Pope Francis has made three seriously misleading statements recently. On September 13th, prior to leaving Singapore, he spoke to an interreligious group of young people at a Catholic junior college. He stated: "All religions are a path to arrive at God." He elaborated: "I will use an analogy, they are like different languages that express the divine."
He encouraged the young people of various religions to dialogue with one another. He noted: "There's only one God, and each of us has a language to arrive at God. Some are Sikh, Muslim, Hindu, Christian, and they are different paths [to God]." Later, on September 17th, in a video message to an interreligious youth conference in Tirana, Albania, Pope Francis praised religious diversity as "a gift from God."

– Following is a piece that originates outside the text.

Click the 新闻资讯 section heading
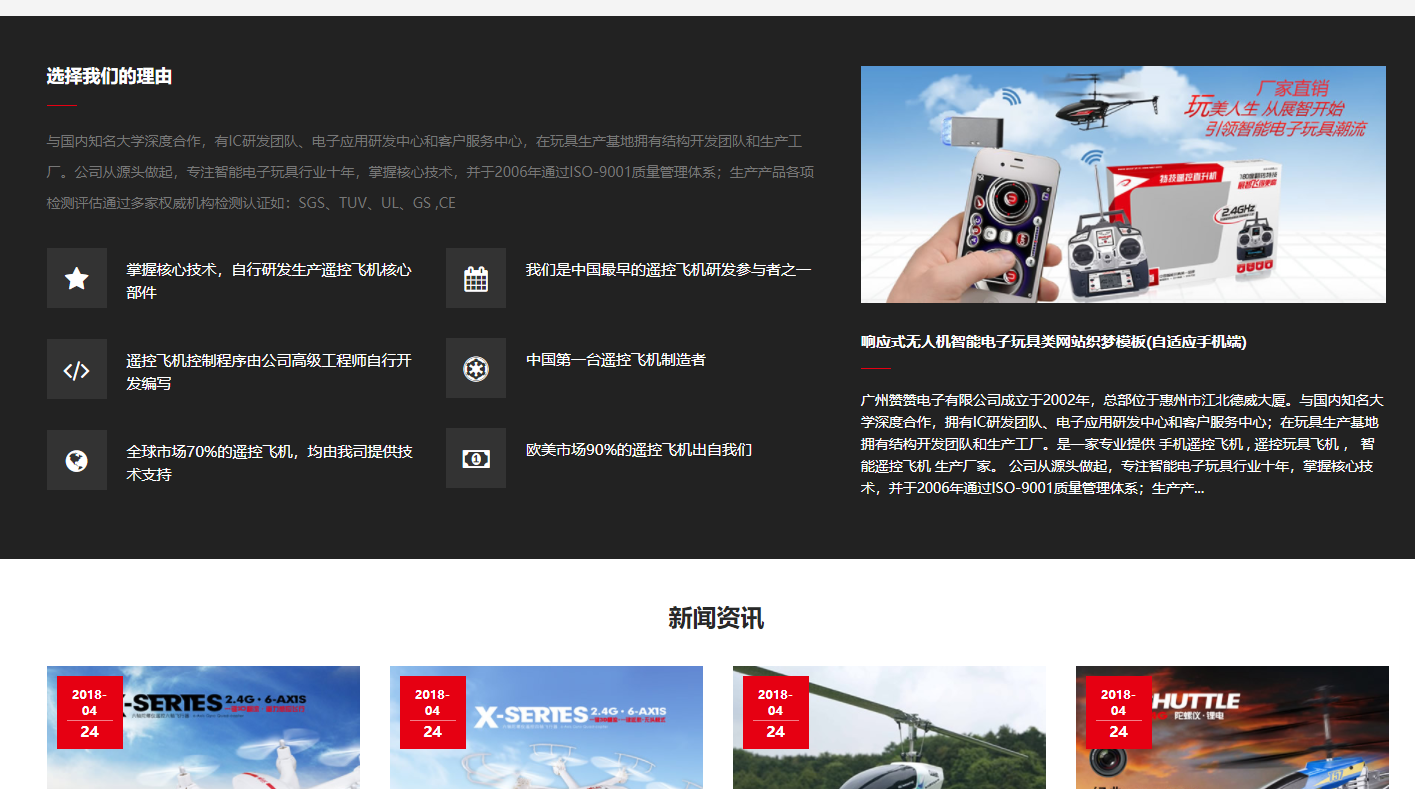The image size is (1415, 789). click(x=715, y=618)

More recently, on September 24th, the Vatican released a statement that Pope Francis sent to an interreligious gathering for peace in Paris sponsored by the Sant'Egidio Community. Here he wrote of the importance of divine inspiration. "We need to keep meeting, to weave bonds of fraternity, and to allow ourselves to be guided by the divine inspiration present in every faith." The Italian renders it as the "divine inspiration [that] inhabits every faith." Pope Francis wants to be pastoral and ecumenical. Nonetheless, as he is frequently wont to do, his statements are ambiguous, and can easily lead to confusion.
While Vatican II did note, in its Declaration on the Relationship of the Church to Non-Christian Religions (Nostra aetate), that "The Catholic Church rejects nothing of what is true and good in these religions," the Council did not say that all religions were of equal salvific value. Moreover, except for Christianity and Judaism, other religions are, therefore, not inspired by the Holy Spirit. And thus, they contain error; error that locks those who hold such beliefs in darkness, a darkness from which it is difficult to escape.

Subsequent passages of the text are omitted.